Задания
- a) Определите, соответствуют ли статье о повести «Рим» утверждения (i) повесть впервые напечатана в «Москвитянине» в 1842 году; (ii) повесть «Мадонна делла фиори» вышла во 2-м номере «Москвитянина» за 1841 год; (iii) Гоголь написал продолжение «Рима». Для каждого утверждения дайте ответ «да» или «нет» и точную цитату из статьи, которая это решает.
- b) Продолжите статью о повести Гоголя «Рим», начиная сразу после её последнего предложения.

Фрагмент текста
⟨

«РИМ»,

«РИМ»,

повесть. Впервые опубликована: «Москвитянин», 1842, № 3, с подзаголовком: «Отрывок». Замысел повести восходит к задуманному и начатому весной 1838 г. роману «Аннунциата». В начале февраля 1840 г. Гоголь читал главы «Аннунциаты» в доме Аксаковых. В 1841 г. во 2-м номере «Москвитянина» М. П. Погодин обещал публикацию повести Гоголя «Мадонна делла фиори» очевидно, так теперь стал называться роман «Аннунциата». Однако обещанная публикация не состоялась.

Гоголь завершил работу над повестью, получившей окончательное название «Рим», только в феврале 1842 г. Он читал Р. в доме Аксаковых (дважды) и на литературном вечере у московского генерал-губернатора князя Д. В. Голицына (1771–1844). Гоголь мыслил Р. как начало большого романа из итальянской жизни, но продолжения так и не последовало. С. Т. Аксаков запечатлел в мемуарах чтение Р. Гоголем у Д. В, Голицына в начале февраля 1842 г.: «Несмотря на высокие достоинства этой пиесы, слишком длинной для чтения на рауте у какого бы то ни было генерал-губернатора, чтение почти усыпило половину зрителей; но когда к концу пиесы дело дошло до комических разговоров итальянских женщин между собою и с своими мужьями, все общество точно проснулось и пришло в неописанный восторг, который и остался надолго в благодарной памяти слушателей».

⟩

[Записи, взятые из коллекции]
⟨

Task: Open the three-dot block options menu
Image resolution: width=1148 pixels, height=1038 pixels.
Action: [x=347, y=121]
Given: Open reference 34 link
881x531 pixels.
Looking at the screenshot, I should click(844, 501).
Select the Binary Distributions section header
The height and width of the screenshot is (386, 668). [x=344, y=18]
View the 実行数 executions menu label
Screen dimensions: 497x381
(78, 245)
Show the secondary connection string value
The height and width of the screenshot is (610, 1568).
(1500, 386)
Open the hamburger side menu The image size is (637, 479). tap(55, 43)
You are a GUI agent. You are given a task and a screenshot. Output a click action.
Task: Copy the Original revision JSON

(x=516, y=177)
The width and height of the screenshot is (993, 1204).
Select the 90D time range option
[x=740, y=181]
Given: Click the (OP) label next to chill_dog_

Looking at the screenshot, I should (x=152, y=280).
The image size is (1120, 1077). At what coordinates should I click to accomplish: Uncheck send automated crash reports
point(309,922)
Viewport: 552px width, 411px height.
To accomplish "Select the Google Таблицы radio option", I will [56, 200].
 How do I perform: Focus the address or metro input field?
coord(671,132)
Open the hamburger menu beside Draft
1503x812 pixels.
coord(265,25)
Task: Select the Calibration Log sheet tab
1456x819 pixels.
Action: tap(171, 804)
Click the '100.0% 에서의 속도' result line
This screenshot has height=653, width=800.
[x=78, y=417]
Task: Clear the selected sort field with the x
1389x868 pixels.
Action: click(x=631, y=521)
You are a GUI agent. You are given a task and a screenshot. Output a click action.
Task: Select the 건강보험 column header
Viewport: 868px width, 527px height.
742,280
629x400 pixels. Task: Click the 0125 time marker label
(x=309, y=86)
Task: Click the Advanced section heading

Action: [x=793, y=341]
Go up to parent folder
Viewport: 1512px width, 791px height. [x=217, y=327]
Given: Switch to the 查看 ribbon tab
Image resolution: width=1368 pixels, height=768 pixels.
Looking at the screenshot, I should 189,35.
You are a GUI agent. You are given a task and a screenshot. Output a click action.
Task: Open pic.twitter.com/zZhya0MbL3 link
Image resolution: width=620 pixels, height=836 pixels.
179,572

⟩

Ответы
- a)
(i) Да: «Впервые опубликована: «Москвитянин», 1842, № 3».
(ii) Нет: «Однако обещанная публикация не состоялась».
(iii) Нет: «но продолжения так и не последовало».

- b)
М. С. Щепкин вспоминал: «Когда Гоголь напечатал свой „Рим“ в „Москвитянине“, то, по условию, выговорил себе у Погодина двадцать оттисков (по другим данным — пятнадцать. — Б. С.), но тот, по обыкновению своему, не оставил, сваливая вину на типографию. Однако Гоголь непременно хотел иметь их, обещав наперед знакомым по оттиску. И потому, настаивая на своем, сказал, разгорячась мало-помалу: „А если вы договора не держите, так прикажите вырвать из своего журнала это число оттисков“. „Но как же, заметил издатель, — ведь тогда я испорчу двадцать экземпляров“. — „А мне какое дело до этого?.. Впрочем, хорошо: я согласен вам за них заплатить, прибавил Гоголь, подумав немного, — только чтоб непременно было мне двадцать экземпляров моей статьи, слышите? Двадцать экземпляров!“ Тут я увел его в комнату наверх, где сказал ему: „Зачем вам бросать эти деньги так на ветер. Да за двадцать целковых вам наберут вновь вашу статью“. — „В самом деле? — спросил он с живостью. — Ах, вы не знаете, что значит иметь дело с кулаком!“ — „Так зачем же вы связываетесь с ним?“ — подхватил я. „Затем, что я задолжал ему шесть тысяч рублей ассигнациями: вот он и жмет. Терпеть не могу печататься в журналах, — нет, вырвал-таки у меня эту статью! И что же, как же ее напечатал? Не дал даже выправить хоть в корректуре. Почему уж это так, он один это знает“. Ну, подумал я, потому это так, что иначе он не сумеет: это его природа делать всё, как говорится, тяп да ляп».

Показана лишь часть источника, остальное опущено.